Najczęściej popełniane błędy przez turystów. GOPR przestrzega
Brak podstawowej wiedzy o górach, nie zwracanie uwagi na warunki pogodowe oraz niewłaściwy ubiór i przygotowanie do wędrówki po szlakach – to główne błędy, jakie popełniają turyści. Ratownicy GOPR z Bieszczad i Beskidów w rozmowie z Wirtualną Polską przypominają sytuacje, w których doszło do realnego zagrożenia zdrowia a nawet życia ze względu na złe przygotowanie do wyprawy.
Starszy pan w butach z węża, koszuli i garniturze. Ojciec w sandałach, brodzący po kolana w śniegu, z 5-miesięcznym synem na rękach. Albo około 30-letnie panie, które w szpilkach chciały dojść ze SPA na Babią Górę czy też próba zdobycia Świnicy przez turystów w klapkach.
To garstka opowieści, które mają wspólny mianownik - akcję ratunkową i ewakuację prowadzoną przez Górskie Ochotnicze Pogotowie Ratunkowe.

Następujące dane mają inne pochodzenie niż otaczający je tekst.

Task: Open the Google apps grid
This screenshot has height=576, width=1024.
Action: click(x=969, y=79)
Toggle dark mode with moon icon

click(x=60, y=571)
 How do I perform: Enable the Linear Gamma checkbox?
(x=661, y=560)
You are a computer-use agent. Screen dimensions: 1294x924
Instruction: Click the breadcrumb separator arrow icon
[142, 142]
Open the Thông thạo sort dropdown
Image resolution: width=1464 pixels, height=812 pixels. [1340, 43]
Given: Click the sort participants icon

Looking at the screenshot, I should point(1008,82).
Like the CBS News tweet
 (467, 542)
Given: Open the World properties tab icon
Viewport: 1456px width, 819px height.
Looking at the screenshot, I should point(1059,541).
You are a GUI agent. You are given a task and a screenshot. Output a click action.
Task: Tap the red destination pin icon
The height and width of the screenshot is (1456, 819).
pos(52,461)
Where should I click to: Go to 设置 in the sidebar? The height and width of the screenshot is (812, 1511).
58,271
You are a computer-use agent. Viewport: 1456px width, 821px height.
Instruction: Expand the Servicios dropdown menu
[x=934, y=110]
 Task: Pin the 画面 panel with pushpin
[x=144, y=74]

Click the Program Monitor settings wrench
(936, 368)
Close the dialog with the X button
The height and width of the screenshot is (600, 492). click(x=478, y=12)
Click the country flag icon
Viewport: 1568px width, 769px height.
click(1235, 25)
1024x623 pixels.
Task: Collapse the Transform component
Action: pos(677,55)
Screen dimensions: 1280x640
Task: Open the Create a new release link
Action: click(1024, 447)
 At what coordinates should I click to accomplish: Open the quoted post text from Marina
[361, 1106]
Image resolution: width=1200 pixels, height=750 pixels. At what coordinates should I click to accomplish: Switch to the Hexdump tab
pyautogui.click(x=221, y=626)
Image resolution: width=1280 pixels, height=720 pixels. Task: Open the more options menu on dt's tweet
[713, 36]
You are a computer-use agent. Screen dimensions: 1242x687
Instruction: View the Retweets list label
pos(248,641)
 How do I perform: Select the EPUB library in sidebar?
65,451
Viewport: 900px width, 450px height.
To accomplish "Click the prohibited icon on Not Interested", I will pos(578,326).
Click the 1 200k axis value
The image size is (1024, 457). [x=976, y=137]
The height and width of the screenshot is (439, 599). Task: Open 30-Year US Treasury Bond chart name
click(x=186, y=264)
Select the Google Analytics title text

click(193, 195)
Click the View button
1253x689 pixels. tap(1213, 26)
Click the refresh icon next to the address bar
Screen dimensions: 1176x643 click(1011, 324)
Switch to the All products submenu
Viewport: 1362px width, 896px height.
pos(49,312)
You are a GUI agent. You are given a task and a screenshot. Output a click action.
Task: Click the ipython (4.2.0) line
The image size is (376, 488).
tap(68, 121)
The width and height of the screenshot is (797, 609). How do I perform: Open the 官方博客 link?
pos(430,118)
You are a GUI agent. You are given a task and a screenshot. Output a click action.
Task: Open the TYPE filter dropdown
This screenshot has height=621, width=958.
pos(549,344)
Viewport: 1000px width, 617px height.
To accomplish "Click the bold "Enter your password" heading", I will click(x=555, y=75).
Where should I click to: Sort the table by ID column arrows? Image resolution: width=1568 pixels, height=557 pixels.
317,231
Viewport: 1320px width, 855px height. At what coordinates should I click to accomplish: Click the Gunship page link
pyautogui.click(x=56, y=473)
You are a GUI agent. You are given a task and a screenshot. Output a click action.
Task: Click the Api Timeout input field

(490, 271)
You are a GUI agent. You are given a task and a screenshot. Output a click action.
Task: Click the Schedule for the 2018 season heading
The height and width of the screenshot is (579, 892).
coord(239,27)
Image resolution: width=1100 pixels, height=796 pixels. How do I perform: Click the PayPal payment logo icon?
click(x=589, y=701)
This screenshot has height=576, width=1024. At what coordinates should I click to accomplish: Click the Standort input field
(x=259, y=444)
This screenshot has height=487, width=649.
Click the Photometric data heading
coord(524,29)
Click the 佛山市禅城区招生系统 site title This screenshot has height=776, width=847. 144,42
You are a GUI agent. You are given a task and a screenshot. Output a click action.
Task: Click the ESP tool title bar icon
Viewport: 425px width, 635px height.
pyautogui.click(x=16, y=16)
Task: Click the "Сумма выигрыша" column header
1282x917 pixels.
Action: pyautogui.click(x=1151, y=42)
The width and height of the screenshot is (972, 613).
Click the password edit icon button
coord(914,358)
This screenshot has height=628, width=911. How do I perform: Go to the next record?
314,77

Dlatego przed zbliżającym się długim weekendem, zapytaliśmy ratowników na co zwracać uwagę podczas pieszych wędrówek, by bezpiecznie z nich wrócić.
- Najczęściej popełnianym błędem przez turystów, to brak informacji o warunkach panujących w górach. To podstawowa wiedza, bez której nie powinniśmy się ruszać z domu – mówi Wirtualnej Polsce Tomasz Jano, zastępca naczelnika beskidzkiej grupy GOPR.
Ma to związek ze sporą różnicą temperatur pomiędzy podnóżem i szczytem gór, a dobowa amplituda może wynieść nawet 25 st. C. To oznacza, że nieprzygotowany turysta może mieć spore problemy z utrzymaniem odpowiedniej ciepłoty ciała.
Zdaniem ratownika, jedną z najważniejszych rzeczy, jakie należy ze sobą zabrać na szlak, są odpowiednie buty.
- Kiedy na dole jest fajnie i cieplutko, to w wyższych partiach gór może być nawet dwa metry śniegu. Dlatego wędrując, trzeba być przygotowanym na każde warunki. Nie wolno iść tylko w trampeczkach. Zawsze trzeba mieć na sobie buty za kostkę – komentuje Jano.
Jak twierdzi GOPR-owiec oraz doświadczeni turyści, na szlakach nietrudno o „niedzielnego turystę”, który ubrany w t-shirt i sandały próbuje wejść na szczyt.
Natomiast Paweł Szopa, ratownik grupy GOPR z Sanoka, zwraca uwagę na turystów w Bieszczadach. Mimo ich lepszego przygotowania do wyjścia w góry, zawsze może zaskoczyć pogoda.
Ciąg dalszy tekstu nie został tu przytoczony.